En el caso de los bebés robados, iniciado en el franquismo, se calcula que unos 30.000 niños fueron arrebatados de sus madres, la mayoría republicanas, presidiarias o madres solteras. Pero aquello también ocurrió en democracia. En una denuncia, conocimos que en 1981, Purificación Betegón perdió a sus gemelas en la clínica Santa Cristina de Madrid. Teresa Gallardo, médico residente que atendió en el parto, concretó la existencia de un “protocolo” especial para atender a las embarazadas que enviaba la monja María Gómez Valbuena. Las marcaban con un “paciente sor María’” y se les ponía una anestesia para que la madre no oyese llorar al feto. Cuando despertaban, comunicaban que los bebés habían muerto. Así, se cerraba la misión, con el dolor de una madre de haber perdido unos hijos y el horror de un menor que nunca conocería a su verdadera madre. Una desaparición forzosa que durante años nadie reconocía, y donde la Iglesia entregaba a esos menores a familias “de bien”. Aquella religiosa, de 87 años, fue citada a declarar como imputada, pero no acudió al juzgado y falleció cuatro días después. Esta trama se extendió hasta 1996. El 99% de los casos están archivados.

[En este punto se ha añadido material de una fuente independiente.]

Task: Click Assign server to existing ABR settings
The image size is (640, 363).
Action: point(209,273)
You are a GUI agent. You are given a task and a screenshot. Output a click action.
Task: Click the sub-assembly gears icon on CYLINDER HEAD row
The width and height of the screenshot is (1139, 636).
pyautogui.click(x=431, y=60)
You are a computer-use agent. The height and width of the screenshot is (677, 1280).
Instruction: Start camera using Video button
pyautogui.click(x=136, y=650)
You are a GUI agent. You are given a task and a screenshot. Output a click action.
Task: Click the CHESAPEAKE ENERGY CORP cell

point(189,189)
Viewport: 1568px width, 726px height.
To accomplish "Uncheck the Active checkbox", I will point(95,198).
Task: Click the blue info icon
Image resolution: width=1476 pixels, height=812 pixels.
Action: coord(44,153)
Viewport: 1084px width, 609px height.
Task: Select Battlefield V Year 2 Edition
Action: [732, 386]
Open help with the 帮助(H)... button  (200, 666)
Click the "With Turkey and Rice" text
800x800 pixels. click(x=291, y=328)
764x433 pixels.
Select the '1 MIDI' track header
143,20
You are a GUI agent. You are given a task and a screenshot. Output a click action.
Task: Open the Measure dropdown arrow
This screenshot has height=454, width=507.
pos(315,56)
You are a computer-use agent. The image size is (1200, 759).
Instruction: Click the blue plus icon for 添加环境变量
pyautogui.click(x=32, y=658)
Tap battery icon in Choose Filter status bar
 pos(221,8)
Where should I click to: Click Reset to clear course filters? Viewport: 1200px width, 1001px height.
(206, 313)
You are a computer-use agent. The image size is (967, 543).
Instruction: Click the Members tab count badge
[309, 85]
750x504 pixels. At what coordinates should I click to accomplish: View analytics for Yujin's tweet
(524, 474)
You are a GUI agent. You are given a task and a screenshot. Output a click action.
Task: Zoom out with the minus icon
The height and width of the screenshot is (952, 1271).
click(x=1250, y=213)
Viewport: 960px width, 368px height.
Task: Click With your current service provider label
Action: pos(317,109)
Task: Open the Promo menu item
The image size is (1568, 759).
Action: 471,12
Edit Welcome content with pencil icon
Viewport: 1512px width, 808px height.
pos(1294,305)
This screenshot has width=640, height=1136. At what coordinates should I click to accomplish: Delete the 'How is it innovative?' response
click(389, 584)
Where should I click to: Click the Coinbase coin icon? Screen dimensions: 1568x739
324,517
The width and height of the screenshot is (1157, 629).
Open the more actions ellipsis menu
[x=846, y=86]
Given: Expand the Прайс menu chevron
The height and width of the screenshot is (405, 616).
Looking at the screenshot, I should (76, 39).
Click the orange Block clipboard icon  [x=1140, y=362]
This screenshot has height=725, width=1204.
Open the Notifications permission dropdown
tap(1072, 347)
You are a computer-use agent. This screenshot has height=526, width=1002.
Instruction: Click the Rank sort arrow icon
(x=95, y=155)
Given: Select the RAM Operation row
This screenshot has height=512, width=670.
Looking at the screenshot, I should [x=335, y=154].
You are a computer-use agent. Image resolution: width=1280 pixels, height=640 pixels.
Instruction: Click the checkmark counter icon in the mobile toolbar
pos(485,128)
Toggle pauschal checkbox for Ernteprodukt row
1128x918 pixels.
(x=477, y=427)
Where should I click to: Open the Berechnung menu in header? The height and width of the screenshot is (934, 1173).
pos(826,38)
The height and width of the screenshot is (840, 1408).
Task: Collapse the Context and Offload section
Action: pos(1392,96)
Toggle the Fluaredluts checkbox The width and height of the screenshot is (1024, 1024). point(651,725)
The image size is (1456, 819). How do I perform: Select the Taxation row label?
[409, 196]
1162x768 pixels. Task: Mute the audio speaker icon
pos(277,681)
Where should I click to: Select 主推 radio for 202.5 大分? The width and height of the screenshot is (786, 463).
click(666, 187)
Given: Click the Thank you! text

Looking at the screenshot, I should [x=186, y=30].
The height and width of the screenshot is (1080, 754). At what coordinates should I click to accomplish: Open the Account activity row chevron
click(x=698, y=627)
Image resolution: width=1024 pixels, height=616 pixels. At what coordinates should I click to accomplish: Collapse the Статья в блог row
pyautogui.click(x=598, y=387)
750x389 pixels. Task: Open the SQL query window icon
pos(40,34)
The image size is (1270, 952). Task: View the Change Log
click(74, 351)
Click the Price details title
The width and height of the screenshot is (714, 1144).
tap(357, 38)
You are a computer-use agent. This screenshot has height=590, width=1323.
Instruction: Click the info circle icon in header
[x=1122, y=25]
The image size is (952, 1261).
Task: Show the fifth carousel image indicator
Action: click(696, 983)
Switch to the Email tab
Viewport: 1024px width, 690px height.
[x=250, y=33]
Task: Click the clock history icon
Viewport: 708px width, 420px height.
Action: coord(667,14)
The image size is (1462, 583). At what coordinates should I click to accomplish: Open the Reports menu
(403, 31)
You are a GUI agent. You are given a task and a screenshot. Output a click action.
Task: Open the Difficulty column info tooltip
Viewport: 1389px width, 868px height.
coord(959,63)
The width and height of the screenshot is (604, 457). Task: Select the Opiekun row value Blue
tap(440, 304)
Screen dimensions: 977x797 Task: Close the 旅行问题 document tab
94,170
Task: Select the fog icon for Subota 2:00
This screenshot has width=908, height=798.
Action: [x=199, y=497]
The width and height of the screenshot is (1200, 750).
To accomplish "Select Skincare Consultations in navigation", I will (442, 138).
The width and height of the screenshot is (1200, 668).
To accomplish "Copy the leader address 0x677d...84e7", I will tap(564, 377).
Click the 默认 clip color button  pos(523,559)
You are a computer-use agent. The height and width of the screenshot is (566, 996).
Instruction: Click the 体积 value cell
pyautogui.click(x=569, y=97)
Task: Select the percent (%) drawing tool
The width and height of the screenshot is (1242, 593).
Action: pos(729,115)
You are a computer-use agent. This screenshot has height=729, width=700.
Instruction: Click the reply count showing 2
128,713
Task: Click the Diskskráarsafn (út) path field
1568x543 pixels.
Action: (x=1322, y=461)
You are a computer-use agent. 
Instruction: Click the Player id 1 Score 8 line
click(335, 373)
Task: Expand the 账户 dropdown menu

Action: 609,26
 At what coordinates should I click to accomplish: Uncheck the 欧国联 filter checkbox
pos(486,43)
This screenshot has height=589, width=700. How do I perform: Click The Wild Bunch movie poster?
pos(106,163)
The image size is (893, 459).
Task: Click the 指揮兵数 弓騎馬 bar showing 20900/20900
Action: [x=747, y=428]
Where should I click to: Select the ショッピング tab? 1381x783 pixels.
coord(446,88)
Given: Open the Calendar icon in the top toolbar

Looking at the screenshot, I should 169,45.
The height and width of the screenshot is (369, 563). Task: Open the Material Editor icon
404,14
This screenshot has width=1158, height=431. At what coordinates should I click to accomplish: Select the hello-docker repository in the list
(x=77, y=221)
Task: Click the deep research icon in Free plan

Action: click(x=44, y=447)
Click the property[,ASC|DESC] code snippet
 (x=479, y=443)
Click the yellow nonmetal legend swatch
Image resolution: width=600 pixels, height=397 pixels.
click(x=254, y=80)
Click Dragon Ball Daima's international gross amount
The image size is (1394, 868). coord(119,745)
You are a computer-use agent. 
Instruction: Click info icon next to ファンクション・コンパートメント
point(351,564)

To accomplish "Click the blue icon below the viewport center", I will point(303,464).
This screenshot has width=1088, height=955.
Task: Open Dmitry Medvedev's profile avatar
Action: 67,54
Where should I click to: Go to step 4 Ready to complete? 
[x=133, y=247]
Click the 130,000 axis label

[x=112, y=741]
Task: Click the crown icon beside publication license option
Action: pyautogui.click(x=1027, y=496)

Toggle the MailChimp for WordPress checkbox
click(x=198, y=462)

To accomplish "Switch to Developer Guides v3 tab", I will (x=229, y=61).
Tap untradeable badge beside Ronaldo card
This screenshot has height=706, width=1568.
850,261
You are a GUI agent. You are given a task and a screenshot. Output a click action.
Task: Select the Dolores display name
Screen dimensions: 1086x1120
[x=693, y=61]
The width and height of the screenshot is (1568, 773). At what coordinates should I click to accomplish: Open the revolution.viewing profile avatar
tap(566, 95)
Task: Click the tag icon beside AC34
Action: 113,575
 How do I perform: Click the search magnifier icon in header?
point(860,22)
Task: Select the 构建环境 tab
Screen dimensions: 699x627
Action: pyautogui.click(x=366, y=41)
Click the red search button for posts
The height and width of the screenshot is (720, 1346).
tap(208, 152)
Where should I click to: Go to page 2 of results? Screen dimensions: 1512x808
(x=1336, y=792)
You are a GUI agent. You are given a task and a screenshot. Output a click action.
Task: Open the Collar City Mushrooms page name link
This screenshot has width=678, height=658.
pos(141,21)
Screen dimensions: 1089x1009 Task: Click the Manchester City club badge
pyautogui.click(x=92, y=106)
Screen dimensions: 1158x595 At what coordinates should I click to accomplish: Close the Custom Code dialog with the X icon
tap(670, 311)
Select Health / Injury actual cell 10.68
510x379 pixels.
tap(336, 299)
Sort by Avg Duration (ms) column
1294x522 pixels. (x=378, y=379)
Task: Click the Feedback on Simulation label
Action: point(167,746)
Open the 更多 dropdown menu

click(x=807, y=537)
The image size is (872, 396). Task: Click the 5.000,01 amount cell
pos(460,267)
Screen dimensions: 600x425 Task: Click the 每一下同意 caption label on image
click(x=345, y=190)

A estos casos espantosos, se une otro de igual envergadura imposible de cuantificar: los abusos sexuales a menores dentro de la Iglesia. Durante tiempo esos menores relataron auténticos espantos vividos, testimonios anulados frente a la buena imagen de la institución.
Un informe sobre abusos sexuales apunta que hay unas 100.000 víctimas de curas y religiosos en el mundo. Ha sido sistemático. La respuesta fue silenciar, trasladar a sus responsables a otras iglesias o mandarlos bien lejos, a Misiones.
En los dos casos, las víctimas son las únicas con la dignidad suficiente para hablar y gracias a ellas se ha levantado la alfombra que acumula cientos de vergüenzas. Porque hay otras muchas, como la complicidad con regímenes autoritarios o el papel clave y central que tuvo en todo el desarrollo del franquismo. Solo con estas dos situaciones que contemplo aquí, la Iglesia debería pedir perdón toda su vida.